There you have it. The question is sort of
another version of something Cordelia says in one episode: 'What is your childhood
trauma?'
My childhood trauma was when I realised that I
was going to Hell very early on in my life because I saw an old lady fall when she was
trying to get off the bus and I laughed. It was bad, man. It was a very slight fall, and we helped her up, mind
you. We raced to help her up, but at that moment I realised that I had laughed at an old
woman falling off a bus. I was going straight to hell. As a result of that, I have lived
my life with the theory that I'm already going, so I might as well live it up.
What were you afraid of as a child?
I don't know...stupid stuff. When I was four
years old, there was this episode of Starsky and Hutch on TV and they opened up a
closet and there was a decaying body inside, and that scared me. But I never had an
ongoing fear....Then, over the course of
my life I have seen so many horror films I am conditioned to not jump at the big scare,
and as a result, I don't jump. Creepy is so much better than the big scare.

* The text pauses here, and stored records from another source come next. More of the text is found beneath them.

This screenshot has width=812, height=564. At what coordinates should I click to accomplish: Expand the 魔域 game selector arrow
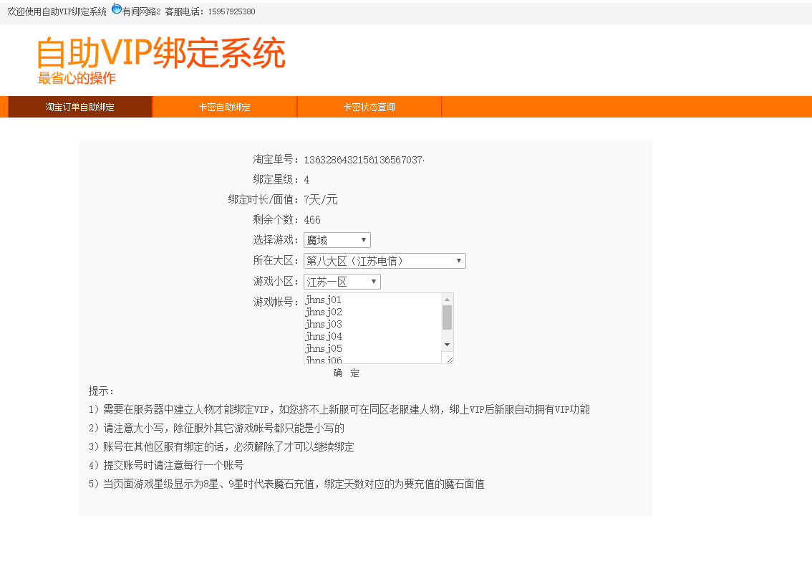pyautogui.click(x=364, y=239)
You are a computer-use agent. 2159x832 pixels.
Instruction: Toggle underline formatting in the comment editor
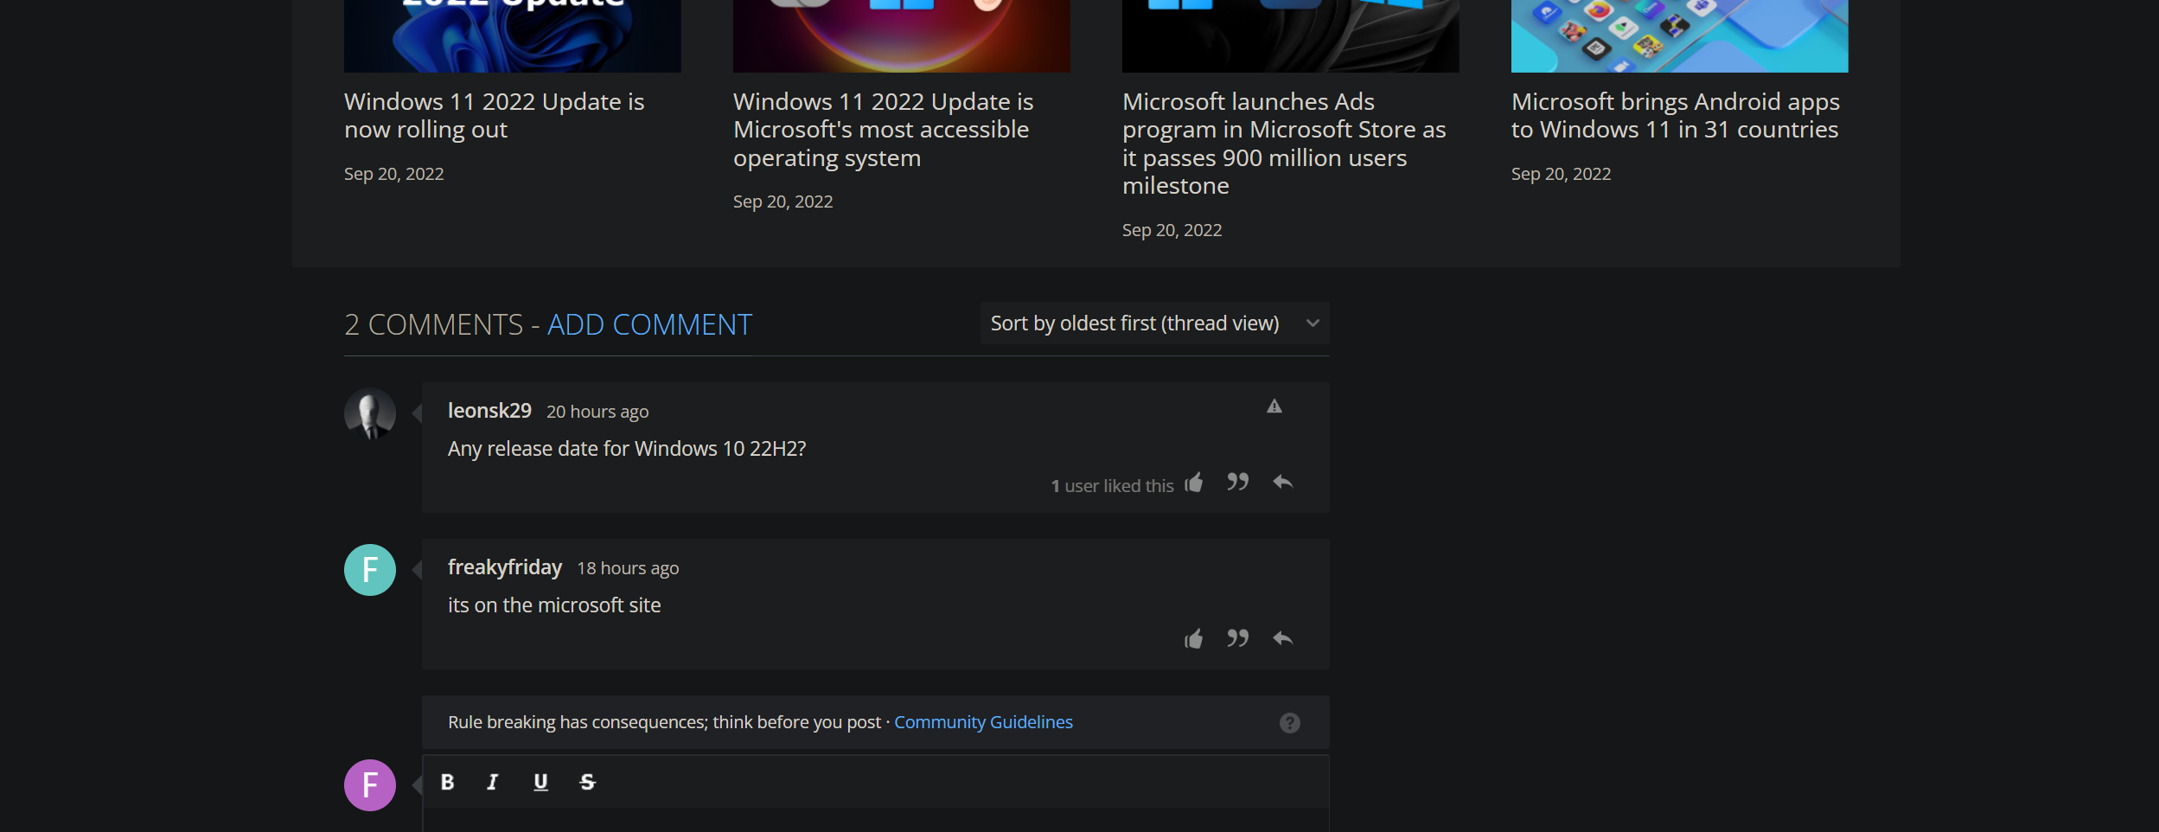540,781
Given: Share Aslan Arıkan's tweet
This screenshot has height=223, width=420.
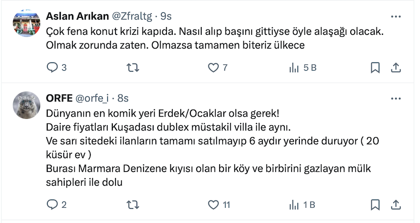Looking at the screenshot, I should pyautogui.click(x=396, y=68).
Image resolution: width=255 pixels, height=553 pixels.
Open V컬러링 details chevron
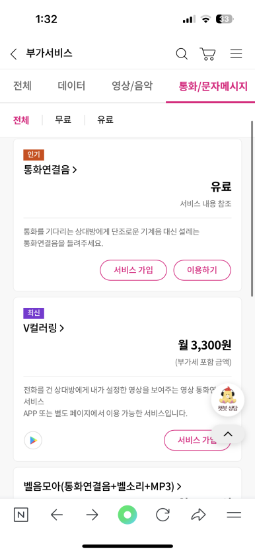click(x=62, y=328)
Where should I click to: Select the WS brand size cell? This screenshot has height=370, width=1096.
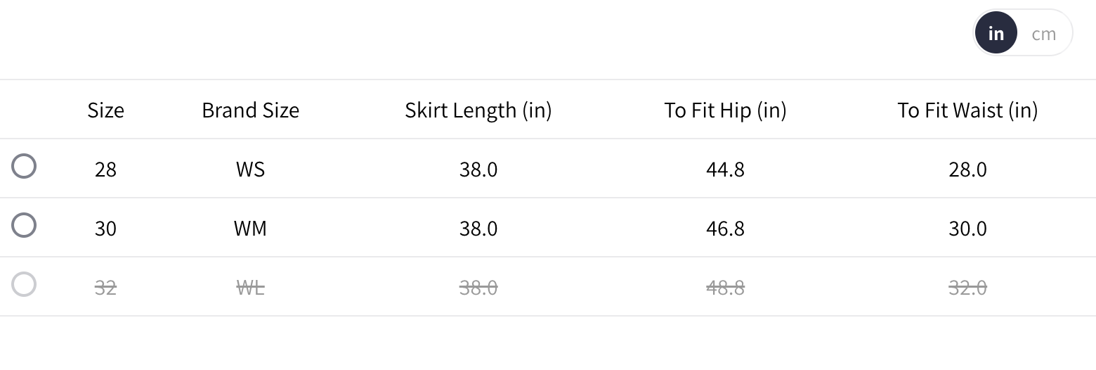(250, 170)
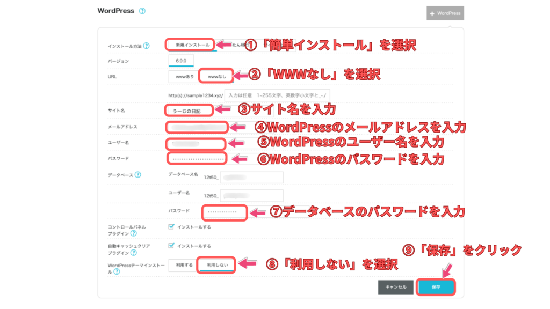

What other actors do you admire?
Breckin Meyer, who think is one of the
best young actors around. Definitely one of the most under-used talents around. He is up and coming, just a huge sex
symbol. And if there were a man that I was going to be in love with, it would be Breckin
Meyer.
Is he standing right there next to you?
Kinda.
So you have to say that?
Well, Breckin and our friend Ryan and I intend to produce stuff, and we're trying to work
toward that. If I could sound any more arrogant and pretentious.
Do you have a favourite moment from your tenure on the series [of Buffy]?
There was a day when we were making "Innocence" They had built that whole mall
in this warehouse in downtown LA, and we had a kind of mini-revolt, and Aly and Charisma
and Nick and Tony and I all went to the mall across the street and we ate lunch there. It
was so bad, we were told there was a Chinese place and they wouldn't serve us. They were
like, '"We're only doing lunch orders now." We said, "Yeah, we want
lunch." "No, no bulk orders for delivery," and they wouldn't
give us food. So we wound up eating at McDonalds or something, and then we started
scouring the mall for board games, and we wound up buying TVopoly, which is like TV
monopoly. It was like a long time between set-ups. Juliet, David and Sarah were all on
set; they were working. we didn't have anything to do, so we just sat in Charisma's
trailer playing board games. It was so much fun.